Although she saluted Hunter for “outstanding” constituent services, she said in a brief interview Wednesday night that the son of GOP congressman Duncan L. Hunter “did not necessarily look out for working families the way the same way that I’m dedicated to doing.”

Davis also said she expected a “pretty smooth” move of La Mesa concerns into her district.

“I don’t see La Mesa as so different from a lot of the older communities in San Diego that I’ve been representing all these years,” said Davis, a mother of two and grandmother of three.

Taking a microphone off the stand and moving closer to the audience, Davis asked the Democrats: “Has this area been represented by a Democrat?  Never? Wow, that’s exciting. No more Hunters. … That’s great. I’m looking forward to that.”

[Democrat Lionel Van Deerlin was defeated by Duncan L. Hunter in 1980 after representing a San Diego-based district for 18 years.]

Find out what's happening in La Mesa-Mount Helixwith free, real-time updates from Patch.

Davis, who was a social worker before being elected to the San Diego school board in 1982, noted the results of the Iowa caucuses the day before.

“Something exciting happened today—aside from the fact that Michele Bachmann dropped out” of the GOP presidential race.

She saluted President Barack Obama’s recess appointment of former Ohio attorney general Richard Cordray as head of the new Consumer Financial Protection Bureau.

“There’s going to be a lot of  pushback” against Obama on the appointment, she said, referring to Republicans and Wall Street critics of Cordray. But: “I think we have a great person to be at the helm of that agency,” helping citizens get help from agencies on banking and mortgage issues.

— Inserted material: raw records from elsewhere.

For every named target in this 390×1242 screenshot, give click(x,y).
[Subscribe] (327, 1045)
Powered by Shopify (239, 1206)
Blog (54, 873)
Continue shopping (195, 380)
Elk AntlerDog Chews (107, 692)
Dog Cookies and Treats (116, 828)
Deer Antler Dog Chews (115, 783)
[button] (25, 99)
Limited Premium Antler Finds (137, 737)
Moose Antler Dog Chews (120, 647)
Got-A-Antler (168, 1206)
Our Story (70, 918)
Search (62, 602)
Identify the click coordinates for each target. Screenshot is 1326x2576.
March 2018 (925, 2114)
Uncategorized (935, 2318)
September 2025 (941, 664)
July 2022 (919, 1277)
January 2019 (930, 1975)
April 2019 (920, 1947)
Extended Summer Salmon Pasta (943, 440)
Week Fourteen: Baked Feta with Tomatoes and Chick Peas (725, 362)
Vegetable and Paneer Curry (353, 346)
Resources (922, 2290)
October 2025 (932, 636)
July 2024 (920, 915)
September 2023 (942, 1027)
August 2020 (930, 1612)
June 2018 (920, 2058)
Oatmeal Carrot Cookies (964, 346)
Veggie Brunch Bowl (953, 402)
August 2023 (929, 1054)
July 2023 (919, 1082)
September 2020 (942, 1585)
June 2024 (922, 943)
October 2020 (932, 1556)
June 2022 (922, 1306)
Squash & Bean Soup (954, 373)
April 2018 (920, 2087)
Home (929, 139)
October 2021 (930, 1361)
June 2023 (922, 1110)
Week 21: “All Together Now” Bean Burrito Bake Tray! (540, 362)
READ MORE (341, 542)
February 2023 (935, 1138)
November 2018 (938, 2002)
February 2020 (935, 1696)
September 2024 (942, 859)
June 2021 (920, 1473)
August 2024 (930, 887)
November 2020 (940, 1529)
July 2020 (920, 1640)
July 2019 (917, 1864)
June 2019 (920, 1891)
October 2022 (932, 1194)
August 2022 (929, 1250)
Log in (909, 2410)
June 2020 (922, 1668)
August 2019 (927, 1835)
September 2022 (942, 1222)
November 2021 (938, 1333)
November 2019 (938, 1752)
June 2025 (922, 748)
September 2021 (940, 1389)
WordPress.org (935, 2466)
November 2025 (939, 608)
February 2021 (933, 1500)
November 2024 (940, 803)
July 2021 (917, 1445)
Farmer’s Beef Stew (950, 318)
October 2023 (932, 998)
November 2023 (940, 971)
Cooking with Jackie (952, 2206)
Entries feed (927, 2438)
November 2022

She said Americans became victims “when greed took over” the financial industry. “The agencies and the system somehow acted against them.”

“We know that the issues of housing continue to really disrupt lives in our community, and that’s a shame,” she said.  “I also know that it’s the Democrats that are fighting to reignite the American Dream in this country.”

She added:  “That’s what we’re all about, and we know that those other guys are not.”

Wednesday night, Rep. Hunter’s press secretary responded to some of Davis’ remarks.

Find out what's happening in La Mesa-Mount Helixwith free, real-time updates from Patch.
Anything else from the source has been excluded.